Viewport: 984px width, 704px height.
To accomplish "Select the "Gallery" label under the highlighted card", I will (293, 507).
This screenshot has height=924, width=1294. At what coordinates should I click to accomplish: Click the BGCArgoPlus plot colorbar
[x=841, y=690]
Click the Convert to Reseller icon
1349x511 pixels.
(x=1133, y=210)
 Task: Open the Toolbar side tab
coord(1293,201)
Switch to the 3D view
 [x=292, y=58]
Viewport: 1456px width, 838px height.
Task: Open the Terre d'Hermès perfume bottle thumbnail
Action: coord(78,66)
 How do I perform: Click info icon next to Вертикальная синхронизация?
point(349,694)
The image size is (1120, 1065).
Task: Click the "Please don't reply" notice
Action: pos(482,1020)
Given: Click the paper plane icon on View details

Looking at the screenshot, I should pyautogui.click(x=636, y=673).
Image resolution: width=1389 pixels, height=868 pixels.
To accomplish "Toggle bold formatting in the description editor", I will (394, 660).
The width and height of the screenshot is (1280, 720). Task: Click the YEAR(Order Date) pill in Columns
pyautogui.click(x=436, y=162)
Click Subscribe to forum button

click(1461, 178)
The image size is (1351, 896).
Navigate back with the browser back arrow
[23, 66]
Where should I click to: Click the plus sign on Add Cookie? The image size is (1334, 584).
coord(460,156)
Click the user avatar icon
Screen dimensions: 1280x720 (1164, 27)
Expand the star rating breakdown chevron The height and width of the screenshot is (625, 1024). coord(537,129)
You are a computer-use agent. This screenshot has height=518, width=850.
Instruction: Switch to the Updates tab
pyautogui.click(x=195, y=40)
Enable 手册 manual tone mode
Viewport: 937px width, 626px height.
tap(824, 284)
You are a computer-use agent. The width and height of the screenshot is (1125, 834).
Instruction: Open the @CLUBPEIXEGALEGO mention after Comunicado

+---+

Transcribe the full listing exactly, leaving out no line.

**Result for this task**
Viewport: 984px width, 704px height.
To accomplish "Select the "Gallery" label under the highlighted card", I will (293, 507).
This screenshot has height=924, width=1294. At what coordinates should I click to accomplish: Click the BGCArgoPlus plot colorbar
[x=841, y=690]
Click the Convert to Reseller icon
1349x511 pixels.
(x=1133, y=210)
 Task: Open the Toolbar side tab
coord(1293,201)
Switch to the 3D view
 [x=292, y=58]
Viewport: 1456px width, 838px height.
Task: Open the Terre d'Hermès perfume bottle thumbnail
Action: coord(78,66)
 How do I perform: Click info icon next to Вертикальная синхронизация?
point(349,694)
The image size is (1120, 1065).
Task: Click the "Please don't reply" notice
Action: pos(482,1020)
Given: Click the paper plane icon on View details

Looking at the screenshot, I should pyautogui.click(x=636, y=673).
Image resolution: width=1389 pixels, height=868 pixels.
To accomplish "Toggle bold formatting in the description editor", I will (394, 660).
The width and height of the screenshot is (1280, 720). Task: Click the YEAR(Order Date) pill in Columns
pyautogui.click(x=436, y=162)
Click Subscribe to forum button

click(1461, 178)
The image size is (1351, 896).
Navigate back with the browser back arrow
[23, 66]
Where should I click to: Click the plus sign on Add Cookie? The image size is (1334, 584).
coord(460,156)
Click the user avatar icon
Screen dimensions: 1280x720 (1164, 27)
Expand the star rating breakdown chevron The height and width of the screenshot is (625, 1024). coord(537,129)
You are a computer-use agent. This screenshot has height=518, width=850.
Instruction: Switch to the Updates tab
pyautogui.click(x=195, y=40)
Enable 手册 manual tone mode
Viewport: 937px width, 626px height.
tap(824, 284)
You are a computer-use agent. The width and height of the screenshot is (1125, 834).
Instruction: Open the @CLUBPEIXEGALEGO mention after Comunicado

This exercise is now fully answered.